You're a Podcast Fan (Or Not)
Recommendations for fans of You're Wrong About, Floodlines and Wind of Change
Hi book lovers,
Since it’s now dark by 4:30 each day in D.C., I’m struggling to do anything but stay in bed and read. Or stay in bed and listen to an audiobook. The good news is the days start getting longer in a week. So, soon, I’ll be sitting outside with a book.
I’ve decided to mix things up a bit with this week’s recommendations. A number of you have reached out looking for book recommendations based on your favorite podcasts, so this week I have three books connected to three of the year’s best podcasts. If you’re not a podcast listener, don’t fear. These are great books that stand alone, and you might find a podcast that you want to try.
So, what to read if …
You’re Obsessed with You’re Wrong About
The Third Rainbow Girl by Emma Eisenberg
New York magazine recently called You’re Wrong About “a show that you keep around as a sort of secret, only to look up not long after to hear everybody else positively humming about it.” In each episode, writers Michael Hobbes and Sarah Marshall deconstruct the established narrative around historical events ranging from the O.J. Simpson trial to the satanic panic. Hobbes and Marshall focus as much on how we come to accept an established narrative as they do on the facts of an individual case, carefully examining cultural forces and media expectations. They show passion — and compassion — for their subjects.

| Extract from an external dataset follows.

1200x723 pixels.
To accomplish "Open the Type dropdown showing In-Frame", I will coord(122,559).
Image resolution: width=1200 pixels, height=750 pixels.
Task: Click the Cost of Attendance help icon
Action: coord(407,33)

If you’re looking for a book with a similar vibe, I cannot recommend Emma Eisenberg’s The Third Rainbow Girl enough. Part true crime, part memoir, it explores the fallout of a double murder in Pocahontas County, West Virginia in 1980 and Eisenberg’s time in the county thirty years later. She documents not just the subsequent criminal trials but how true crime stories are written. She attempts to understand her obsession with the case and society’s obsession with “missing white woman syndrome.”

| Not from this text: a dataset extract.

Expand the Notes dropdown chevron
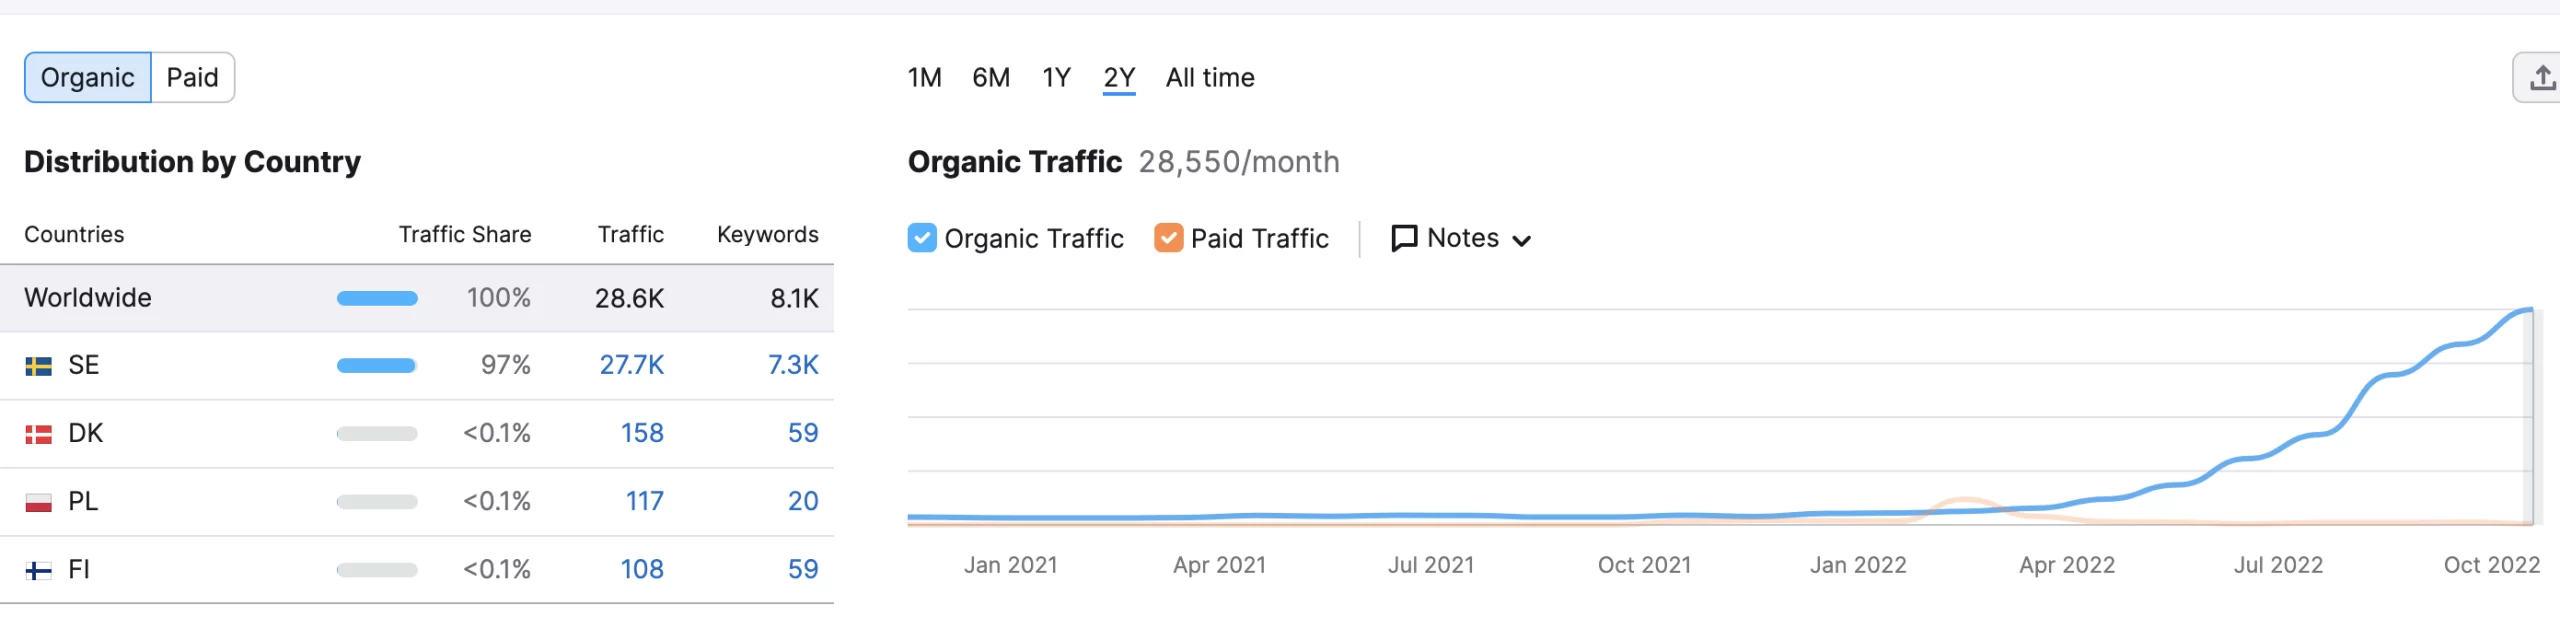 coord(1522,241)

Fans of You’re Wrong About will find the book’s tone and feel similar to the show (Eisenberg even references Marshall on page four), and non-fans will enjoy Eisenberg’s lyrical writing and coming of age story.

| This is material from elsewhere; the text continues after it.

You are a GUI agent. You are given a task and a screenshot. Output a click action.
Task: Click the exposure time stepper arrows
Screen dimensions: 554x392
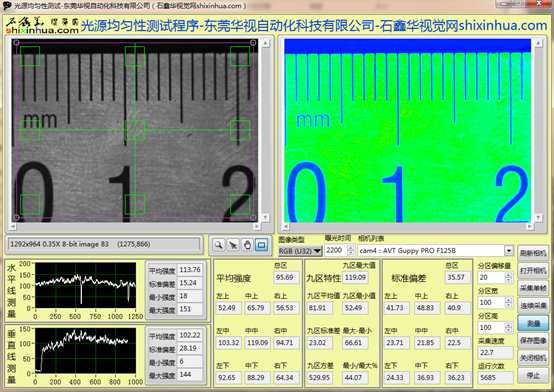[350, 250]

Bonus Rec: If you want a book that further explores our culture’s obsession with true crime, check out Unspeakable Acts: True Tales of Crime, Murder, Deceit & Obsession. This essay collection, edited by Sarah Weinmann, featuring essays from some of today’s best crime writers, including Sarah Marshall and Emma Eisenberg, as well as Michelle Dean and Pamela Colloff. Each of the pieces made me think and reconsider my obsession with the true crime genre.
You Binged Floodlines
Five Days at Memorial by Sheri Fink
First off, if you haven’t listened to Floodlines, The Atlantic’s recent podcast (or “audio documentary” if you’re fancy) about the aftermath of Hurricane Katrina, do it. The show carefully documents the government’s botched response to the disaster and the long-term trauma caused by the hurricane.
Five Days at Memorial focuses on a specific aspect of Hurricane Katrina — the response at New Orleans’ Memorial Hospital from August 28 to September 1, 2005, as the storm ravaged the city.
Pulitzer Prize-winning reporter Sherry Fink spent two years investigating the hospital staff’s decision to give lethal injections of morphine to patients they believed wouldn’t survive the crisis. Fink is such a talented writer that I found myself sympathizing with the doctors who euthanized patients even as I found their actions abhorrent.
As hospitals nationwide struggle with a lack of resources during the coronavirus epidemic, I’ve found myself reflecting on Five Days at Memorial a lot. Full warning: This is obviously not a light or easy read, especially right now, but I think it’s an important one.
You Loved Wind of Change
The Secrets We Kept by Lara Prescott
Winds of Change is one of the weirdest podcasts I’ve listened to in years — in a good way. Host and reporter Patrick Radden Keefe (who coincidentally wrote the forward to Unspeakable Acts) investigates a rumor he heard years ago — that the CIA secretly wrote a rock song for The Scorpions, a German rock band, at the peak of the Cold War. In between segments on the Scorpions and the Cold War, Keefe dives into the history of the CIA using art and literature as part of their effort to build support for American interests abroad, such as Louis Armstrong’s CIA-sponsored trip to Africa.
In The Secrets We Kept, Lara Preston fictionalizes the real-life CIA operation to distribute Boris Pasternak’s legendary novel, Dr. Zhivago, in the Soviet Union. The book alternates perspectives between Irina, a young Russian-American spy, and Olga Ivinskaya, Pasternak’s mistress, showing how both women drown under the weight of the secrets they keep. This book, which incorporates aspects of both a love story and a spy thriller, is both a super-fast read and a chilling account of life in the Soviet Union.
The best endorsement I have of this book is that I gave it to my former academic adviser, who spent years in the Soviet Union, and she loved it.